(RECORDS TO USE begins)

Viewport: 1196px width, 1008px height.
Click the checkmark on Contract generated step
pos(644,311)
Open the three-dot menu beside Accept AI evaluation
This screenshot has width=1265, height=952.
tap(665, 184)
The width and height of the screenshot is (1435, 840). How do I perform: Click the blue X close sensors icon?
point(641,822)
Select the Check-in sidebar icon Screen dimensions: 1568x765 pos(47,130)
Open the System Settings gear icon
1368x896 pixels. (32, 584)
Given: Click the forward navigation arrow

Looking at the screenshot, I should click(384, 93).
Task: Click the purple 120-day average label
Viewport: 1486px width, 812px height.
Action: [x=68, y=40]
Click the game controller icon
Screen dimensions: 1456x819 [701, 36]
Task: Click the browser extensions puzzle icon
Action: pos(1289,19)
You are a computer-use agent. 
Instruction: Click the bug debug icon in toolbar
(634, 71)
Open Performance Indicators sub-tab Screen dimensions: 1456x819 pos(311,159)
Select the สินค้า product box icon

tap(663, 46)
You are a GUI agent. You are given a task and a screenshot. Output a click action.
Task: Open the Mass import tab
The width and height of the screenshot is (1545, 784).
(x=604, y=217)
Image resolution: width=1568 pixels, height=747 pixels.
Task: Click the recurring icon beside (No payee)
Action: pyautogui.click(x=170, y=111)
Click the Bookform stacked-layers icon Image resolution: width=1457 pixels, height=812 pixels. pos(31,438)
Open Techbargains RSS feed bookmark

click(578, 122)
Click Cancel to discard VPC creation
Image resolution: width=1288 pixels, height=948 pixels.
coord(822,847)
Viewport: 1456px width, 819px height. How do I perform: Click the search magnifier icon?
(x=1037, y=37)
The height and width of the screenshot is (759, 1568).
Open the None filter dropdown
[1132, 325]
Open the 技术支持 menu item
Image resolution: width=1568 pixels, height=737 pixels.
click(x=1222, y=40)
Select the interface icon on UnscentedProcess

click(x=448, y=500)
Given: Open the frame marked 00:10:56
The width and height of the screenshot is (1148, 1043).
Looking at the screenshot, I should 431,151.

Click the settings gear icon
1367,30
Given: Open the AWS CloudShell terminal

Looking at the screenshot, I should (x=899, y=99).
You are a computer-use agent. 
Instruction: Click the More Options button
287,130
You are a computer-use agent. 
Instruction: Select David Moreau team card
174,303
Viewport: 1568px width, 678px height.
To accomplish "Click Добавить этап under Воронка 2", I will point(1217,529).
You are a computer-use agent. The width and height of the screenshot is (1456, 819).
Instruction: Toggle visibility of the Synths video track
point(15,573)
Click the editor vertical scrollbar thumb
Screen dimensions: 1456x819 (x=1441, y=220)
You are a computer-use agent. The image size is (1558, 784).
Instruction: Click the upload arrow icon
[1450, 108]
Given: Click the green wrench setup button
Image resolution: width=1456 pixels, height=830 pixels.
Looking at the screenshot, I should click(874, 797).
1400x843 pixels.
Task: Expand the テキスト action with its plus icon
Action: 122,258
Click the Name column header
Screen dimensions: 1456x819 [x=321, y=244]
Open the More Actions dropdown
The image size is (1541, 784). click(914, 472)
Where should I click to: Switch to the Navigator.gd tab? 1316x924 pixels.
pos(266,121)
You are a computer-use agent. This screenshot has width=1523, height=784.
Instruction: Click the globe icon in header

(RECORDS TO USE ends)

## [INSTRUCTIONS FOR THE TASK]
Copy all the entries exactly.

## [EXPECTED ANSWER]
Viewport: 1196px width, 1008px height.
Click the checkmark on Contract generated step
pos(644,311)
Open the three-dot menu beside Accept AI evaluation
This screenshot has width=1265, height=952.
tap(665, 184)
The width and height of the screenshot is (1435, 840). How do I perform: Click the blue X close sensors icon?
point(641,822)
Select the Check-in sidebar icon Screen dimensions: 1568x765 pos(47,130)
Open the System Settings gear icon
1368x896 pixels. (32, 584)
Given: Click the forward navigation arrow

Looking at the screenshot, I should click(384, 93).
Task: Click the purple 120-day average label
Viewport: 1486px width, 812px height.
Action: [x=68, y=40]
Click the game controller icon
Screen dimensions: 1456x819 [701, 36]
Task: Click the browser extensions puzzle icon
Action: pos(1289,19)
You are a computer-use agent. 
Instruction: Click the bug debug icon in toolbar
(634, 71)
Open Performance Indicators sub-tab Screen dimensions: 1456x819 pos(311,159)
Select the สินค้า product box icon

tap(663, 46)
You are a GUI agent. You are given a task and a screenshot. Output a click action.
Task: Open the Mass import tab
The width and height of the screenshot is (1545, 784).
(x=604, y=217)
Image resolution: width=1568 pixels, height=747 pixels.
Task: Click the recurring icon beside (No payee)
Action: pyautogui.click(x=170, y=111)
Click the Bookform stacked-layers icon Image resolution: width=1457 pixels, height=812 pixels. pos(31,438)
Open Techbargains RSS feed bookmark

click(578, 122)
Click Cancel to discard VPC creation
Image resolution: width=1288 pixels, height=948 pixels.
coord(822,847)
Viewport: 1456px width, 819px height. How do I perform: Click the search magnifier icon?
(x=1037, y=37)
The height and width of the screenshot is (759, 1568).
Open the None filter dropdown
[1132, 325]
Open the 技术支持 menu item
Image resolution: width=1568 pixels, height=737 pixels.
click(x=1222, y=40)
Select the interface icon on UnscentedProcess

click(x=448, y=500)
Given: Open the frame marked 00:10:56
The width and height of the screenshot is (1148, 1043).
Looking at the screenshot, I should 431,151.

Click the settings gear icon
1367,30
Given: Open the AWS CloudShell terminal

Looking at the screenshot, I should (x=899, y=99).
You are a computer-use agent. 
Instruction: Click the More Options button
287,130
You are a computer-use agent. 
Instruction: Select David Moreau team card
174,303
Viewport: 1568px width, 678px height.
To accomplish "Click Добавить этап under Воронка 2", I will point(1217,529).
You are a computer-use agent. The width and height of the screenshot is (1456, 819).
Instruction: Toggle visibility of the Synths video track
point(15,573)
Click the editor vertical scrollbar thumb
Screen dimensions: 1456x819 (x=1441, y=220)
You are a computer-use agent. The image size is (1558, 784).
Instruction: Click the upload arrow icon
[1450, 108]
Given: Click the green wrench setup button
Image resolution: width=1456 pixels, height=830 pixels.
Looking at the screenshot, I should click(874, 797).
1400x843 pixels.
Task: Expand the テキスト action with its plus icon
Action: 122,258
Click the Name column header
Screen dimensions: 1456x819 [x=321, y=244]
Open the More Actions dropdown
The image size is (1541, 784). click(914, 472)
Where should I click to: Switch to the Navigator.gd tab? 1316x924 pixels.
pos(266,121)
You are a computer-use agent. This screenshot has width=1523, height=784.
Instruction: Click the globe icon in header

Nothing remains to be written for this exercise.